=== WORK TO BE COMPLETED ===
Once the line containing "Given: Select the pim package tab" has been copied, stop; copy every line before it exactly, beginning with the first line of the material below.

──────────────────────────────

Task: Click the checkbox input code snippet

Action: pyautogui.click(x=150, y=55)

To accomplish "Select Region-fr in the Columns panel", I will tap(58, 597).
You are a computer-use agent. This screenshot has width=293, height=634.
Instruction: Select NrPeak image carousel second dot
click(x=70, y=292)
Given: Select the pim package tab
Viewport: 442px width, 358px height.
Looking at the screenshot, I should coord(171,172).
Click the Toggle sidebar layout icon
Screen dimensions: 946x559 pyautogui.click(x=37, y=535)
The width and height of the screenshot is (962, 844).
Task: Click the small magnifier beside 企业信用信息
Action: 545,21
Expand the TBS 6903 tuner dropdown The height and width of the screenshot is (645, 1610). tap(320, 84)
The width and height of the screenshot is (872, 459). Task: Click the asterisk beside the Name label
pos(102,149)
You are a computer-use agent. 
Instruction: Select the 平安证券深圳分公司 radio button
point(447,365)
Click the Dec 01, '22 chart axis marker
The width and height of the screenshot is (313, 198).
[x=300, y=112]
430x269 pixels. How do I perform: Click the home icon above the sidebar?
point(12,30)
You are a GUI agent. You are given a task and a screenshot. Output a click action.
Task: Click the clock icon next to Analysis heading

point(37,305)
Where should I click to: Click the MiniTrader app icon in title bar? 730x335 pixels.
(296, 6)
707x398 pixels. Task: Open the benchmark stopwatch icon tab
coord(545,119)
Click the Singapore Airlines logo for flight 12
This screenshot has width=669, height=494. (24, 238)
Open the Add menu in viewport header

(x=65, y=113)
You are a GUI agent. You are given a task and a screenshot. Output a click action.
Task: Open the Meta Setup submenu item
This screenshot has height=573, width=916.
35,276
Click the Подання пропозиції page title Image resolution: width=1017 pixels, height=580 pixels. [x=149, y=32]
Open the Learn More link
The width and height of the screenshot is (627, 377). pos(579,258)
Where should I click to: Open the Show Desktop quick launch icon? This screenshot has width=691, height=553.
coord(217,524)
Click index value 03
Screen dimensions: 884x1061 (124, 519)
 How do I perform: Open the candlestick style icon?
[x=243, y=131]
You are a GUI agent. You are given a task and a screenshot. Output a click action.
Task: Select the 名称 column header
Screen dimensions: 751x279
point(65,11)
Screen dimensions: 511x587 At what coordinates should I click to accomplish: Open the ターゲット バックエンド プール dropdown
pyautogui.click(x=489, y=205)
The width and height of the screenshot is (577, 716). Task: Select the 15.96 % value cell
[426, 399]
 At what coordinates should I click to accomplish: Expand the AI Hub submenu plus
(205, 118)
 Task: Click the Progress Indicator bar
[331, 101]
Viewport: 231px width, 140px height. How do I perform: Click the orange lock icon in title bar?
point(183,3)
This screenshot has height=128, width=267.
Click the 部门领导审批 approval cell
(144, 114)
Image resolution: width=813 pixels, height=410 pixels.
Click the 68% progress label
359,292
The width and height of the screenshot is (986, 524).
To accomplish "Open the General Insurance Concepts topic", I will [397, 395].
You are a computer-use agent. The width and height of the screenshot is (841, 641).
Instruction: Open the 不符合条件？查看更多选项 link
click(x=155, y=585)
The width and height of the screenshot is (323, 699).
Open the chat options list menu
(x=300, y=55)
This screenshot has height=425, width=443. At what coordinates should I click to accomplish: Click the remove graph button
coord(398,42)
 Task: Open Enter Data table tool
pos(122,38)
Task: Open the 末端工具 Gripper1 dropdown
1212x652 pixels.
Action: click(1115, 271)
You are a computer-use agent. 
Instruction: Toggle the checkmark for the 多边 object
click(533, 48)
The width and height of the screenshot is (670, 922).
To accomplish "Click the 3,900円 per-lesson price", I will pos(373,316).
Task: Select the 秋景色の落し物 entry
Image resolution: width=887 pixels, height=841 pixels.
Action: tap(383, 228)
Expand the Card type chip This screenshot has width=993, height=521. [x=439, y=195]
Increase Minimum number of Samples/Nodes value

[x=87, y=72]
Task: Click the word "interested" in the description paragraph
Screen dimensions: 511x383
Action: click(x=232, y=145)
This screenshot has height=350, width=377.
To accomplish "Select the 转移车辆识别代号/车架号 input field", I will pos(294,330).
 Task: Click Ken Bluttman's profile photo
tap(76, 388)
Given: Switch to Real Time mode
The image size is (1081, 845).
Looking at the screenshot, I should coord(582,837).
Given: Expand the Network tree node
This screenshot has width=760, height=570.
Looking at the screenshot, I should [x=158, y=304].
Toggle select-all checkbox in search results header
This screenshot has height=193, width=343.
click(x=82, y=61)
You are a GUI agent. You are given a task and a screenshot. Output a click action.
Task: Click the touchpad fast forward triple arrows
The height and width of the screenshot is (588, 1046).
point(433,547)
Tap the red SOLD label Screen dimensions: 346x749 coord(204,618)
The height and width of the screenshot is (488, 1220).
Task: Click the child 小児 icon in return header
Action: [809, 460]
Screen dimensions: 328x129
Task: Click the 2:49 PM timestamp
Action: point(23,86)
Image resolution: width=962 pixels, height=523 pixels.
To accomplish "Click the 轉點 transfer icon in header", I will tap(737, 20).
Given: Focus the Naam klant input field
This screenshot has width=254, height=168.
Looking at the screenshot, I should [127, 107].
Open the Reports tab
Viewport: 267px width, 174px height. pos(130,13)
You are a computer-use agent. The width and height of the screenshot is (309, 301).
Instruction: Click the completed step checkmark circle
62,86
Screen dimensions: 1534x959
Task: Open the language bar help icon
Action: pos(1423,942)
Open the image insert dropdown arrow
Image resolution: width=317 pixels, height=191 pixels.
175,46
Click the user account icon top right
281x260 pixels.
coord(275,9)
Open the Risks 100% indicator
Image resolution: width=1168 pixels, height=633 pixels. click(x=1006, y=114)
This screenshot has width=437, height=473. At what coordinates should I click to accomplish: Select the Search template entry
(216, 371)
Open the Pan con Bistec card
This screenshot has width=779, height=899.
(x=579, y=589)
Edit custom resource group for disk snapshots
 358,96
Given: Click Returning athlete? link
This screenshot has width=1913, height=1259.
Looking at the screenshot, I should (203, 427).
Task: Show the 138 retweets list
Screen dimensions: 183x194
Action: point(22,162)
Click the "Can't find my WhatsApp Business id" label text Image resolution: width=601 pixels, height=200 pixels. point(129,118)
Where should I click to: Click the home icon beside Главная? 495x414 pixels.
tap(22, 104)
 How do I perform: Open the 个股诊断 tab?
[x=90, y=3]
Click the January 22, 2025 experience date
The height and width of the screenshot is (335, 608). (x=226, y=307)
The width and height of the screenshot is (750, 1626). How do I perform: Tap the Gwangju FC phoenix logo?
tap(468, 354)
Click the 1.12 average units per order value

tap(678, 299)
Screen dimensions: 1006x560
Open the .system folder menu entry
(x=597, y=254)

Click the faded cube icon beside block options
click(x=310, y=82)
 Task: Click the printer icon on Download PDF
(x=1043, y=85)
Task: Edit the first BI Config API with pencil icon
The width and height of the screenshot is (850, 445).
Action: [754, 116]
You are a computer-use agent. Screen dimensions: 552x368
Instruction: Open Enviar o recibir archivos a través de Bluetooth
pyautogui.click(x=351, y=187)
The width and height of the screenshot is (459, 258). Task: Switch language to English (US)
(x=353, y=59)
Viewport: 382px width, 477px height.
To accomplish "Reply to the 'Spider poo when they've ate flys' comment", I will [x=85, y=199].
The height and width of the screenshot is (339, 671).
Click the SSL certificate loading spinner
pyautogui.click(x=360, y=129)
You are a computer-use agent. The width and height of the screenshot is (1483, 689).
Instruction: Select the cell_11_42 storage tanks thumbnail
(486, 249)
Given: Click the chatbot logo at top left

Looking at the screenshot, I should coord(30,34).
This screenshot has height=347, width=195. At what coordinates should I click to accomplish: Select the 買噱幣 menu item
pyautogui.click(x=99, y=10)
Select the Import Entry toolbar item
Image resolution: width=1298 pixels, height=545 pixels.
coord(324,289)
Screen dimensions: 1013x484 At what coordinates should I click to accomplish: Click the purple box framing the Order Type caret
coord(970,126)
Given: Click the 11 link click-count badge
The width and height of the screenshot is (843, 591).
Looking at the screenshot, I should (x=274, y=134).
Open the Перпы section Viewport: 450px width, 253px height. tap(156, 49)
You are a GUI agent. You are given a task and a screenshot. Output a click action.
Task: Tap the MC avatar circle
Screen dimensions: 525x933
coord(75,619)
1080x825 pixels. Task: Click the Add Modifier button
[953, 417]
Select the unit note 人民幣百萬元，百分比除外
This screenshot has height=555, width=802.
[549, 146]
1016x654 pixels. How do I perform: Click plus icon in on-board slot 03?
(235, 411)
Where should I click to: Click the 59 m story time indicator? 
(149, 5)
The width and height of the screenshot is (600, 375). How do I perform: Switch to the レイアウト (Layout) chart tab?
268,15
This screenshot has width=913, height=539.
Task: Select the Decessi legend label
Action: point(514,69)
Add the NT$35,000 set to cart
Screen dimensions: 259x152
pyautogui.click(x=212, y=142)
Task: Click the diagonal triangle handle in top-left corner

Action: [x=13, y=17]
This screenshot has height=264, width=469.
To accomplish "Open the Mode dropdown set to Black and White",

──────────────────────────────

=== WORKED SOLUTION ===
Task: Click the checkbox input code snippet

Action: pyautogui.click(x=150, y=55)

To accomplish "Select Region-fr in the Columns panel", I will tap(58, 597).
You are a computer-use agent. This screenshot has width=293, height=634.
Instruction: Select NrPeak image carousel second dot
click(x=70, y=292)
Given: Select the pim package tab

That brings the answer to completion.